(Given problem) Rewrite the records from the first line through the line containing "Go to the Knowledge", requests included, and shift every coordinate in the answers up by 130. Give only those lines.

* start *

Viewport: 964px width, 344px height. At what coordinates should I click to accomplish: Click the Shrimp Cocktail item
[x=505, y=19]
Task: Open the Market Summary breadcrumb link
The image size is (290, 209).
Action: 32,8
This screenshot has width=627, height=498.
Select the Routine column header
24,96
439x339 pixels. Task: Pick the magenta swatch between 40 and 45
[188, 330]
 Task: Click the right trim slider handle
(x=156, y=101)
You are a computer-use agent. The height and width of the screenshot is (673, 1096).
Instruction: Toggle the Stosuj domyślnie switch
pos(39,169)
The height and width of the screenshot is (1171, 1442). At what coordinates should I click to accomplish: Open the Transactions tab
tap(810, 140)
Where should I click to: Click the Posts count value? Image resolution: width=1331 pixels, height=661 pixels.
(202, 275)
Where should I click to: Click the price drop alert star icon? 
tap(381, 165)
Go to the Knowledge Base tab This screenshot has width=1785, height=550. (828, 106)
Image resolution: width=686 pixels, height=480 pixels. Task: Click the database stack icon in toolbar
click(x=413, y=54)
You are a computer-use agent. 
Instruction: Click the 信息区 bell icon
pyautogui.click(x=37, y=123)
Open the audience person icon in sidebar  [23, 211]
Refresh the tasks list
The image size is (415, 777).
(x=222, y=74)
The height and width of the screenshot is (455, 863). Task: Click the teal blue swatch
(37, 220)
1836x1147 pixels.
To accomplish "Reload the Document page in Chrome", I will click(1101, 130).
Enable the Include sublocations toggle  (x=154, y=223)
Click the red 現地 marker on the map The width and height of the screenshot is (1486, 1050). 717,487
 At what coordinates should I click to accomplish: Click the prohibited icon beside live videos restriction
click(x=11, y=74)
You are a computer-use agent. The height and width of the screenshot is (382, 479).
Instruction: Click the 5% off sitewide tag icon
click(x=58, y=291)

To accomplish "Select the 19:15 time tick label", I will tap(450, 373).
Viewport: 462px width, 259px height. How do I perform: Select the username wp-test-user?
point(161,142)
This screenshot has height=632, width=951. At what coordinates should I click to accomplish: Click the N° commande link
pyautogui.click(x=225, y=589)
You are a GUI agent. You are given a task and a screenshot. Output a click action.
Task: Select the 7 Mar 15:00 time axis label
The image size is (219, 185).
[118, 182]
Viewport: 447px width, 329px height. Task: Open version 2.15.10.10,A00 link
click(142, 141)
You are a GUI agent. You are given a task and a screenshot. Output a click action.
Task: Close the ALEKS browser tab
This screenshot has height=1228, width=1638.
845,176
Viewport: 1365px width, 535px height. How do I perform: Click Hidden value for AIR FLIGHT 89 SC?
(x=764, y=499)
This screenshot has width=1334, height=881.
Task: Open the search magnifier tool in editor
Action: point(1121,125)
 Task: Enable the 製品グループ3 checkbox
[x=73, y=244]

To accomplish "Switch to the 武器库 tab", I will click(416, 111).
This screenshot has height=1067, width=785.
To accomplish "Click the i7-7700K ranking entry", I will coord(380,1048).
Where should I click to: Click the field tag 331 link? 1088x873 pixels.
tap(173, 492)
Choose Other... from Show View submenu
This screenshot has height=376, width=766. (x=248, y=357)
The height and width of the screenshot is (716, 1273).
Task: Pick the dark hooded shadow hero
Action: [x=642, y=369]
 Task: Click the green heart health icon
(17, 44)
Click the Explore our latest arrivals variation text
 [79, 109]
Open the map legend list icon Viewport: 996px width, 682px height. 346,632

* end *

(Solution)
Viewport: 964px width, 344px height. At what coordinates should I click to accomplish: Click the Shrimp Cocktail item
[x=635, y=149]
Task: Open the Market Summary breadcrumb link
The image size is (290, 209).
Action: 162,138
This screenshot has width=627, height=498.
Select the Routine column header
154,226
439x339 pixels. Task: Pick the magenta swatch between 40 and 45
[318, 460]
 Task: Click the right trim slider handle
(x=286, y=231)
You are a computer-use agent. The height and width of the screenshot is (673, 1096).
Instruction: Toggle the Stosuj domyślnie switch
pos(169,299)
The height and width of the screenshot is (1171, 1442). At what coordinates should I click to accomplish: Open the Transactions tab
tap(940, 270)
Where should I click to: Click the Posts count value? Image resolution: width=1331 pixels, height=661 pixels.
(332, 405)
Where should I click to: Click the price drop alert star icon? 
tap(511, 295)
Go to the Knowledge Base tab This screenshot has width=1785, height=550. (958, 236)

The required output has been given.